Sometimes, the bloom stays on the rose: the Serenade for Strings is as wonderful as I remembered. Davis - not yet "Sir Colin," despite Eloquence's billing - uses a full string body, yet he adopts a lighter manner and maintains a lighter sonority than do some smaller-scaled purveyors. The first movement unfolds with an artless simplicity that conceals all manner of flexibility and nuance; the Larghetto is wistful, not weighted. The conductor pays plenty of attention to rhythmic crispness, as well. In the graceful waltz, the off-beat punctuations scan easily and precisely; the Scherzo goes with energy and point; the dotted figures infuse the Finale with a bounding energy. A couple of smudges that escaped my notice before - the first rushing phrase in the waltz is scrambled, and one landing in the Larghetto is blunted - are immaterial amid the beautiful playing and phrasing. And it is nice to hear the Serenade unhitched from its reflexive disc-mate, the Tchaikovsky Serenade.

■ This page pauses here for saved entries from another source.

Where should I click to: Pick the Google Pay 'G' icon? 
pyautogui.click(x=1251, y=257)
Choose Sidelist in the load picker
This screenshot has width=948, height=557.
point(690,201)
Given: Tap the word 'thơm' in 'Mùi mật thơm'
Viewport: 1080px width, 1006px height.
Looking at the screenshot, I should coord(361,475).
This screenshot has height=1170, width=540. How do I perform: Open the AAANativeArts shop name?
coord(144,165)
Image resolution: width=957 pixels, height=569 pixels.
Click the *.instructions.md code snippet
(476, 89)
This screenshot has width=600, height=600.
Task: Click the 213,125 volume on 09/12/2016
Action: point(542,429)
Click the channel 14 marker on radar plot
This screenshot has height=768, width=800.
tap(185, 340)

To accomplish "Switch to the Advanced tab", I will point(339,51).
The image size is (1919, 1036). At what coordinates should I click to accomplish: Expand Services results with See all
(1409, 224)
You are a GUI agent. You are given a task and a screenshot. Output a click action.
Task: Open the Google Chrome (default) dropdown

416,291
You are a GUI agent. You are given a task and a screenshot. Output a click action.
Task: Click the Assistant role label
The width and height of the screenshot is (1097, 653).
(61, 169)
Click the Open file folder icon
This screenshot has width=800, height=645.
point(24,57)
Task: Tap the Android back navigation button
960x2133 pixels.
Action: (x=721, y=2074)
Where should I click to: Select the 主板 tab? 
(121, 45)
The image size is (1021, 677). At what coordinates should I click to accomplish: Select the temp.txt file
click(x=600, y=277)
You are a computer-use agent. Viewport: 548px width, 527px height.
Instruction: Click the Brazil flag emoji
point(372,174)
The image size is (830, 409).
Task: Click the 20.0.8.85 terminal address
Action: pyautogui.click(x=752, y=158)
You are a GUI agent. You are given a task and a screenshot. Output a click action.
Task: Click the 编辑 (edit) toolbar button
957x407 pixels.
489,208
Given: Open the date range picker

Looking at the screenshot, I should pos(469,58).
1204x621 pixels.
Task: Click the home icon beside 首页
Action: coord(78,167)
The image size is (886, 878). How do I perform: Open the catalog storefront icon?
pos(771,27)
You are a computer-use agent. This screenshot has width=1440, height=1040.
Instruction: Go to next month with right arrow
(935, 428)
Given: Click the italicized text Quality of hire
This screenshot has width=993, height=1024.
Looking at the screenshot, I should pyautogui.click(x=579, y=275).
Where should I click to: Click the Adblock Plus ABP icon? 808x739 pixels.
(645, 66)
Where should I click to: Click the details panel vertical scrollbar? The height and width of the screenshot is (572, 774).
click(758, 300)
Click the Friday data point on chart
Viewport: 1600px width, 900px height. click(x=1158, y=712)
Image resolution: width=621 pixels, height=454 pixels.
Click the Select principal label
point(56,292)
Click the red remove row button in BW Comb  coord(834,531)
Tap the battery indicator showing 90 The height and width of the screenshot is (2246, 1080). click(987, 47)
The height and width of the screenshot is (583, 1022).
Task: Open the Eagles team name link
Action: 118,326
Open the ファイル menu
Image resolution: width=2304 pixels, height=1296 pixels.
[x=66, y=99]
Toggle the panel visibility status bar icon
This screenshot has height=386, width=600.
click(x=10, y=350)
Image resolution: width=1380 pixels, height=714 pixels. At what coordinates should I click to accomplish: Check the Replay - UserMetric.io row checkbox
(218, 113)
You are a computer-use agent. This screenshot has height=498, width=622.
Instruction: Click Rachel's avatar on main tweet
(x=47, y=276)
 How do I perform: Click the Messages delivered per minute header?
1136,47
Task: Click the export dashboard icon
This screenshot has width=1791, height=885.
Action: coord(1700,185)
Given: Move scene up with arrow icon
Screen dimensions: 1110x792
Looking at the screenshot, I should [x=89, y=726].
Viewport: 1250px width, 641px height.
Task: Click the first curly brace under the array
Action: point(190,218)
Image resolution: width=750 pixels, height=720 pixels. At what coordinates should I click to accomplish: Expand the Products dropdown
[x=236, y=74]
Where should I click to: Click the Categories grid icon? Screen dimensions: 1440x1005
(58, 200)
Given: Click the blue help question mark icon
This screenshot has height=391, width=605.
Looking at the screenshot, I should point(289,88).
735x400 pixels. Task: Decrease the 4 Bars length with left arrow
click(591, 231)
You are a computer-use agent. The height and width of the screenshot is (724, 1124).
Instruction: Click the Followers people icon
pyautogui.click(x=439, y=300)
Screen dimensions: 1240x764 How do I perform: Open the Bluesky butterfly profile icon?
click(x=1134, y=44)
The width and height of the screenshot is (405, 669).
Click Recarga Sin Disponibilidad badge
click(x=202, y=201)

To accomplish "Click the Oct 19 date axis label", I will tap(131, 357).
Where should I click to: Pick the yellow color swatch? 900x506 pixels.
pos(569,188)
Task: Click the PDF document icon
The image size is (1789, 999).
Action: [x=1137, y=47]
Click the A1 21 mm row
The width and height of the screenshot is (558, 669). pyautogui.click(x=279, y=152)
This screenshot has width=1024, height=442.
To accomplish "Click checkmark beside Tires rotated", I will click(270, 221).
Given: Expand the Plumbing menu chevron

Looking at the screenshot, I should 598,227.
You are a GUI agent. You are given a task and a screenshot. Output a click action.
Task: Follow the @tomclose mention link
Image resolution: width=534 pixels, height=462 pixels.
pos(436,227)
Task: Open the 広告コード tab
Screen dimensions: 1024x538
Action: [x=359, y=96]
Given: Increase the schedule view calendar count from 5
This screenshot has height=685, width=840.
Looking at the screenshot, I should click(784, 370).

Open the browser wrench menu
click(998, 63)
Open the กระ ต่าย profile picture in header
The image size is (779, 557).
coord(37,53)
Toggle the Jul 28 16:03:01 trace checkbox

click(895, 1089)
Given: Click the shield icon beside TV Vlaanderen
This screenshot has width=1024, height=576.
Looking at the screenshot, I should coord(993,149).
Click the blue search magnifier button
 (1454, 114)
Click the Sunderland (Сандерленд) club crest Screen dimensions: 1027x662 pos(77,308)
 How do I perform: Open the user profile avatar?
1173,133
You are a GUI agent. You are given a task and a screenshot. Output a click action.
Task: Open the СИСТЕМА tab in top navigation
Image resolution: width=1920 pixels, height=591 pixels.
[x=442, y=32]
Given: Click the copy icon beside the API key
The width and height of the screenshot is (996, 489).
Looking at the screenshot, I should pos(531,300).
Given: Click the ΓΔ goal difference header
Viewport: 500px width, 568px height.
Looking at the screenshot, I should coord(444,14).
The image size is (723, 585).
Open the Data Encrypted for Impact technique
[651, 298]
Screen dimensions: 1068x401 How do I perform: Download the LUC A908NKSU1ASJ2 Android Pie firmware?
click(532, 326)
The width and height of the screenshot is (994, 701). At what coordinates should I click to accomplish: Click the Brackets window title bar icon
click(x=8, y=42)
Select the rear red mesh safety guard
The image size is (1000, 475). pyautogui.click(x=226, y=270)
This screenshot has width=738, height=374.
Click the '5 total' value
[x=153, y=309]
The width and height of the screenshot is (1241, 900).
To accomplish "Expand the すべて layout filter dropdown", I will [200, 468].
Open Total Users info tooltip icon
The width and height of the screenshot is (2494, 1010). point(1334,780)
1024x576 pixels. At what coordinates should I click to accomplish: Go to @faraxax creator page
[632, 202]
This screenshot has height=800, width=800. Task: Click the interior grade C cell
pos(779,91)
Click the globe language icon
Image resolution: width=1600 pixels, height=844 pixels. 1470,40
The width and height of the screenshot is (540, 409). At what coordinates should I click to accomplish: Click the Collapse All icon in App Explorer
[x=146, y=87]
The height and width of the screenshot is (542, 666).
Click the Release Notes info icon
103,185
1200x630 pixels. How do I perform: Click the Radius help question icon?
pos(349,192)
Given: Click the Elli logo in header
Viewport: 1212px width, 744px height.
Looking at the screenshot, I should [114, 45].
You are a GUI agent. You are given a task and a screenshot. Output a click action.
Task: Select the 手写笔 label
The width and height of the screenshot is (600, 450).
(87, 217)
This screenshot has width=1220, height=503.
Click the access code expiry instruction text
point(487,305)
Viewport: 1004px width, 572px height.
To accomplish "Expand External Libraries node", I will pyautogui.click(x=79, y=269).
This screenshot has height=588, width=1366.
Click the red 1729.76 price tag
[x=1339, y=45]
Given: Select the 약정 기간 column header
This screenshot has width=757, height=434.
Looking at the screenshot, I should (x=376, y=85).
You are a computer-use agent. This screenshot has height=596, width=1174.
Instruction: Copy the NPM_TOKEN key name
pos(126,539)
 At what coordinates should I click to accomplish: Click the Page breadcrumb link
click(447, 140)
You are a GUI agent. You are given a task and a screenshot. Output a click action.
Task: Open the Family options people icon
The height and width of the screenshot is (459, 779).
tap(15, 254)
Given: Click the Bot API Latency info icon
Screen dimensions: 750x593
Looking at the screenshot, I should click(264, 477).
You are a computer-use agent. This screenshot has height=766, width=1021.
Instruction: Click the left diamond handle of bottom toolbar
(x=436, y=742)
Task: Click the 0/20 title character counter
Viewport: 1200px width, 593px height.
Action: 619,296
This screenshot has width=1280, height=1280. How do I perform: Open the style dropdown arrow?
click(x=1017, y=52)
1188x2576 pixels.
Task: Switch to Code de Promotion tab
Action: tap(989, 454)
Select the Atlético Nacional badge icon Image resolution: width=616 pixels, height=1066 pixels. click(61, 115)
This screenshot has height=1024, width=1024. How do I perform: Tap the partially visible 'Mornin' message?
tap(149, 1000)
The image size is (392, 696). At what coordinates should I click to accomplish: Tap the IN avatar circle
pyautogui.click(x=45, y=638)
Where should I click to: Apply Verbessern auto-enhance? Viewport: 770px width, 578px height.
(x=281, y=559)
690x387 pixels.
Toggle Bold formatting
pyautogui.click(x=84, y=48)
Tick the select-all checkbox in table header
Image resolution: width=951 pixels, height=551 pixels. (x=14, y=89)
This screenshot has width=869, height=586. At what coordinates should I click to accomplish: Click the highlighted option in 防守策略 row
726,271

Sometimes, the bloom fades a bit. There's nothing wrong with Davis's performance of the Symphonic Variations, except, perhaps, the score itself. I'd not previously registered how short - and short-winded - the theme is, and most of the twenty-seven variations come to feel that way as well. Still, Davis offers much to admire. He's good at teasing the theme out of the texture, no matter where it's buried, and he has a good ear for Dvořák's timbral blends. Clear, if short-lived, pleasures include the buoyant, cushiony strings at 4:22; the controlled rambunctiousness at 8:34; and the gracious waltz at 10:54, all in track 2.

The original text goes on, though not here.